El ciclo de Lula coincidió con el mayor auge de las materias primas, y el más duradero. Como toda América Latina, Brasil nadó en dinero gracias al petróleo, el mineral de hierro, la soja, el azúcar o las carnes que exportó en cantidades crecientes.
Lula y su Partido de los Trabajadores (PT) extendieron los planes sociales asistencialistas hasta lo más recóndito, favorecieron la enseñanza y la salud públicas, y hermosearon al siempre fiestero Brasil con una Copa del Mundo 2014 y unos Juegos Olímpicos 2016. En cambio, no realizaron reformas estructurales profundas y modernizadoras. El proteccionismo preservó una industria ineficiente, salvo para vender en el Mercosur, un mercado cautivo, y la exportación se concentró en bienes primarios.

Para mantenerse en el poder, Lula y su sucesora, Dilma Rousseff, se aliaron con lo peor, a fuerza de dinero y prebendas, y crearon un aparato de poder que en varios aspectos se parece al peronismo argentino. Montaron el más grande esquema de corrupción de la historia, en torno a los contratos de la estatal Petrobras, tanto como para dejar a Fernando Collor de Mello, quien presidió el país entre 1990 y 1992, a la altura de un ladrón de gallinas.
Dilma fue reelecta a duras penas en 2014 pero, con la caída de los precios internacionales, el gasto del Estado se le había ido de las manos. Los planes sociales ya no tenían financiamiento, y la pobreza aumentaba por el desempleo. Y cuando intentó un ajuste, se halló en minoría ante el nuevo Congreso, que la destituyó en 2016.

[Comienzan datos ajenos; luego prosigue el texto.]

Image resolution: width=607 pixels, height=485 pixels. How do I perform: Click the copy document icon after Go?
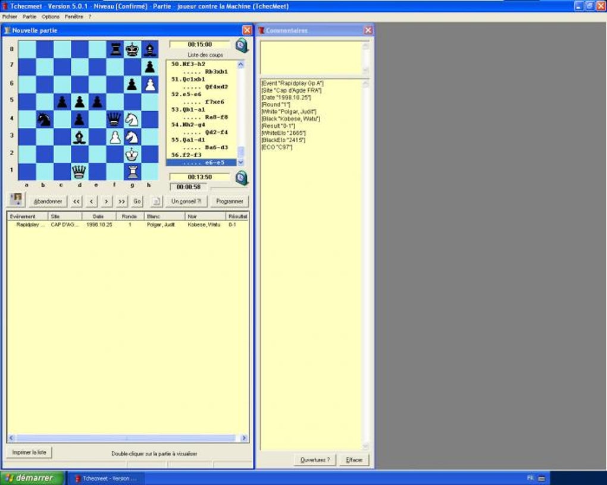click(x=157, y=201)
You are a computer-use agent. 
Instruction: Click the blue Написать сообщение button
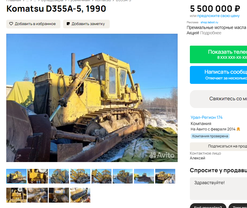pyautogui.click(x=218, y=75)
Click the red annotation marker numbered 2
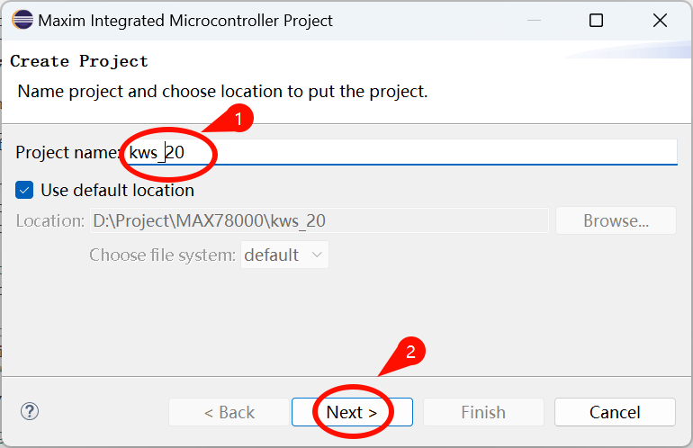Viewport: 693px width, 448px height. coord(410,352)
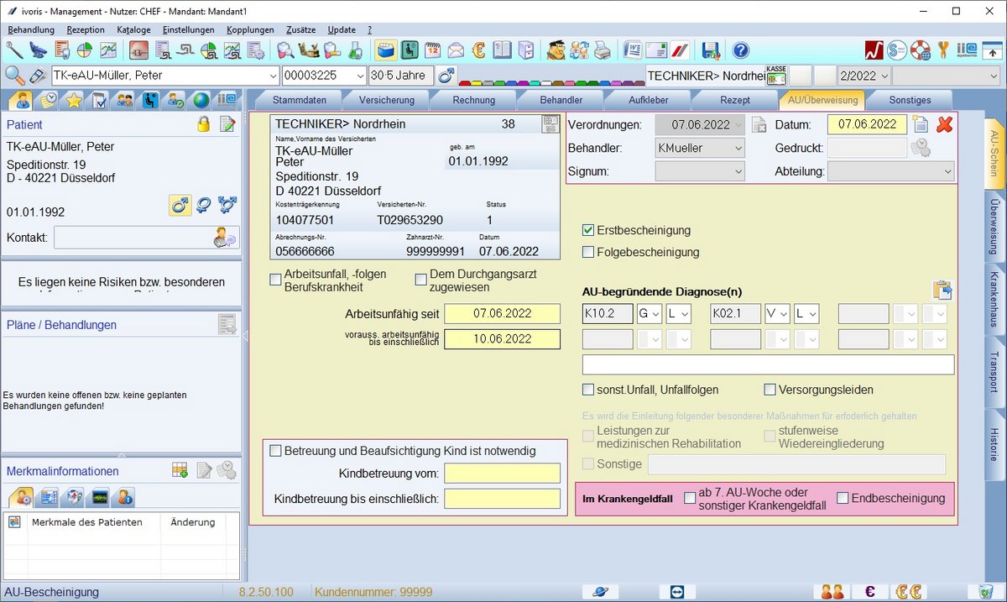Click the magnifier patient search icon

coord(14,76)
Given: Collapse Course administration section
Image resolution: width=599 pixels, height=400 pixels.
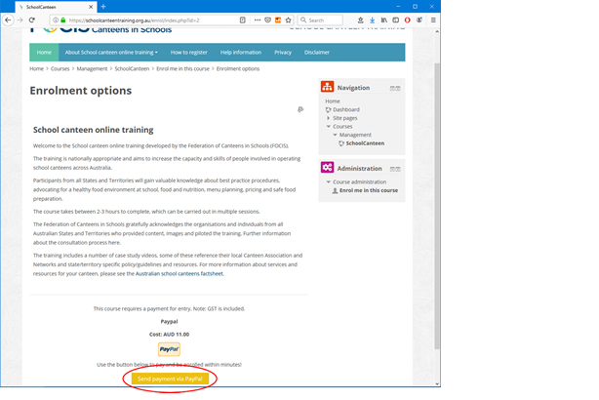Looking at the screenshot, I should click(329, 181).
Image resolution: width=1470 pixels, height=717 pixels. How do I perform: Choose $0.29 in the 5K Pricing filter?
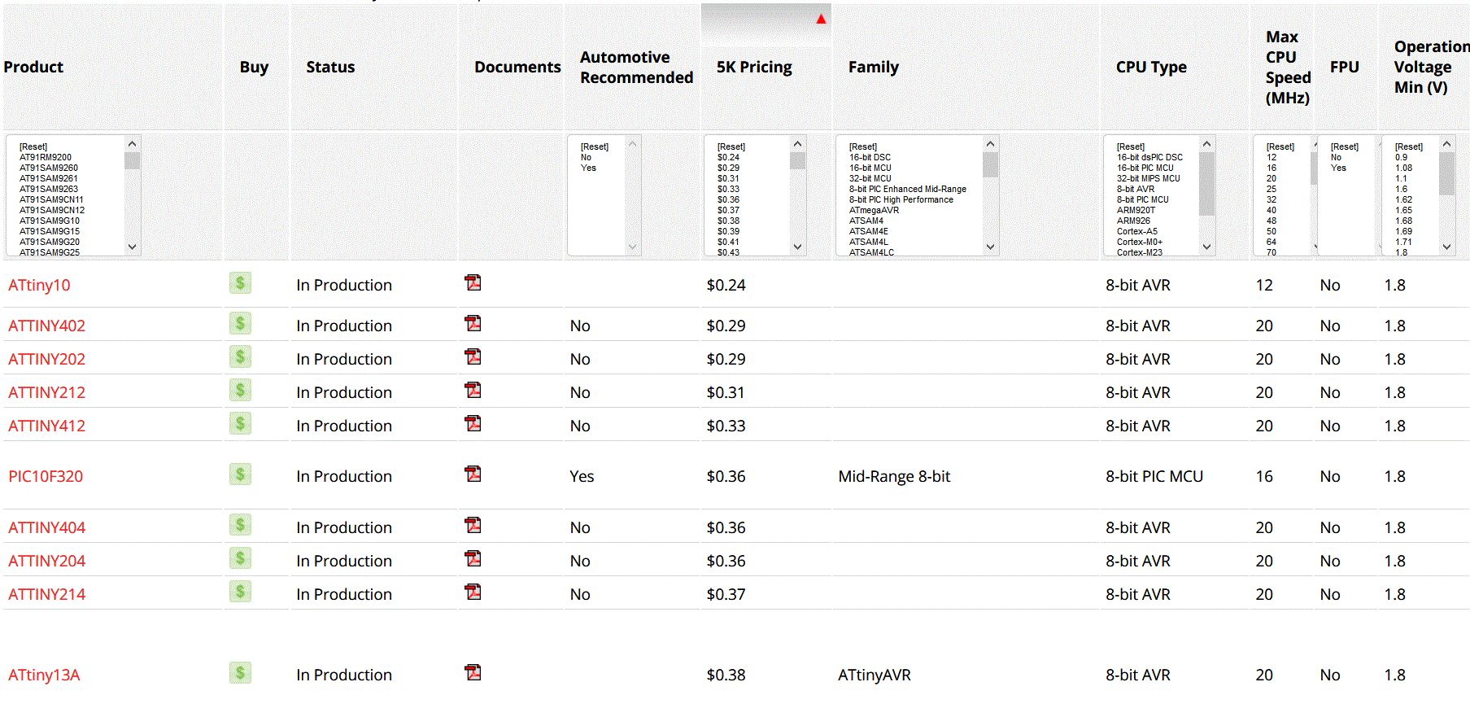tap(728, 168)
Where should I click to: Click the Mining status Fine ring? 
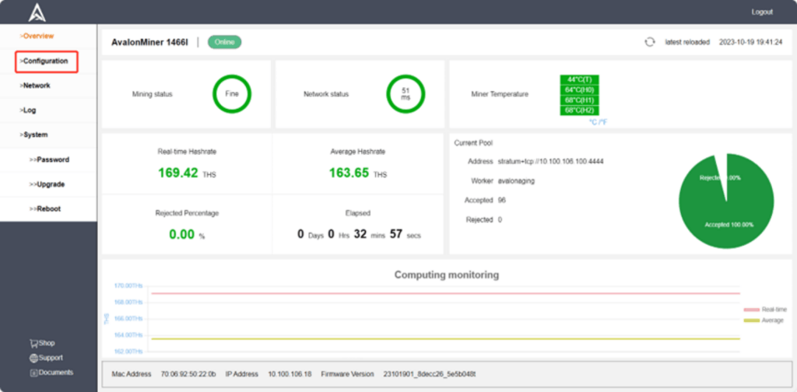point(231,94)
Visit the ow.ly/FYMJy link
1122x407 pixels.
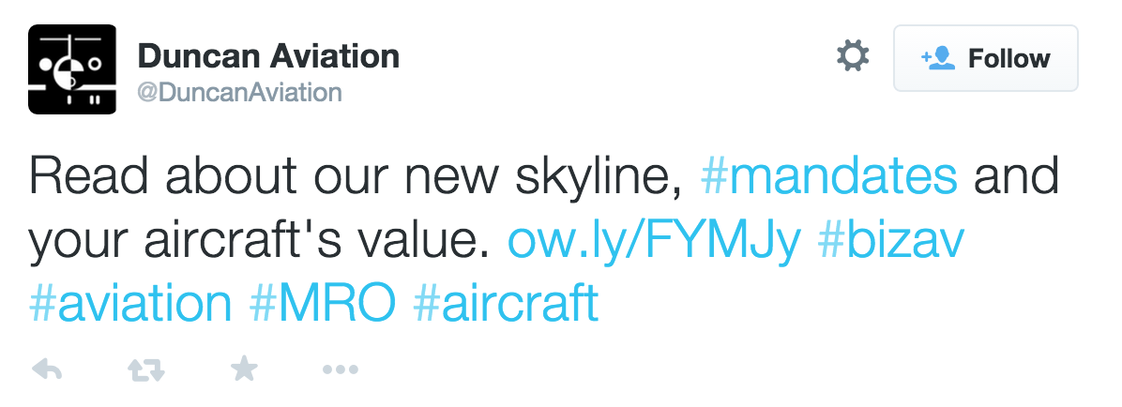654,240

Entonces el déficit fiscal rondaba el 10% del PBI, una cifra gigantesca, similar a la que dejó Cristina Fernández en Argentina. El presidente interino Michel Temer, un oportunista impopular, inició un ajuste que pronto se quedó sin votos.
En los últimos años Brasil ha tapado sus agujeros a crédito. La deuda se acerca al 80% del PBI y el momento del crac no puede estar muy lejos. Cuando el crédito de un país se agota, como ocurre con Argentina, ya se sabe lo que sucede: fuga de capitales, crisis cambiaria, alta inflación, ajuste por la vía de los hechos.

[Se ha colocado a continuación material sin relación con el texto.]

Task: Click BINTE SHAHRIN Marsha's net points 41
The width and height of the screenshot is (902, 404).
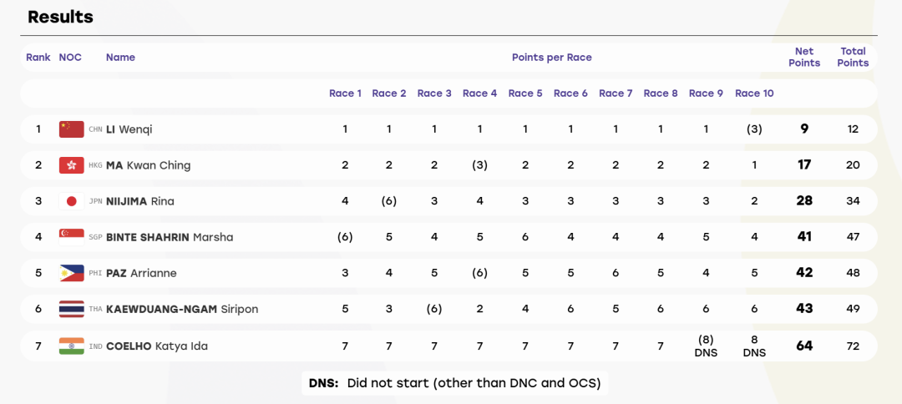Action: [x=804, y=237]
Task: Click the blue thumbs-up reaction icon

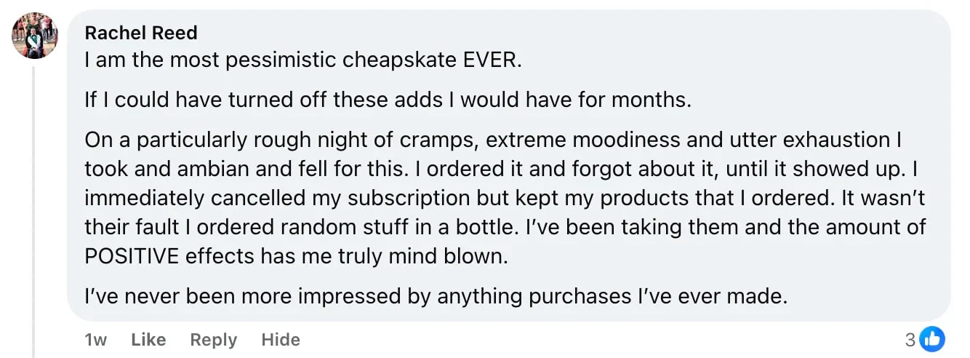Action: [x=932, y=339]
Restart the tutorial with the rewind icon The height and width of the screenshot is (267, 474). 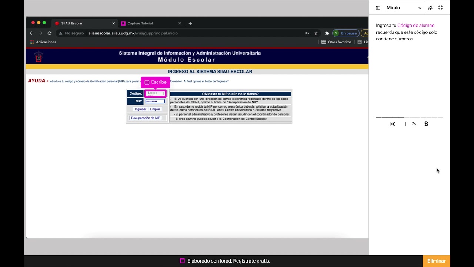(393, 124)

Y luego están la dimensión política y cultural del ajuste, mucho más difíciles de evaluar.
Sorprende ver el enojo de amplios sectores de la sociedad brasileña. Les importa poco cometer injusticias si, a cambio, logran una barrida de una aristocracia social, política y burocrática que los ha robado durante siglos. 

El torrencial éxito de Bolsonaro –autoritario, imprevisible y sin aparato y liderazgo probados– también dice que la mitad de los brasileños prefieren casi cualquier cosa antes que un regreso del PT, que asocian con el fracaso socio-económico y la corrupción sistémica. 
Es también una expresión de hartazgo con una recesión que empezó ya en 2014; con millones de pequeñas empresas y unipersonales que están tecleando; con los 13 millones de desempleados y los salarios decrecientes; es una forma de desprecio por los centenares de miles de cuadros militantes que el PT metió como empleados públicos; es odio hacia la tilinguería, el discurso correcto y la irresponsabilidad que campean en la burocracia y los intelectuales; es cansancio y miedo ante el auge de la delincuencia; es desesperación por el pesado endeudamiento familiar, estadual y nacional; es empalago por la esterilidad del consumismo; es pesar por una historia de frustración perenne. 
Es un salto al vacío a cambio de una esperanza; el sueño vano de una redención violenta y purificadora.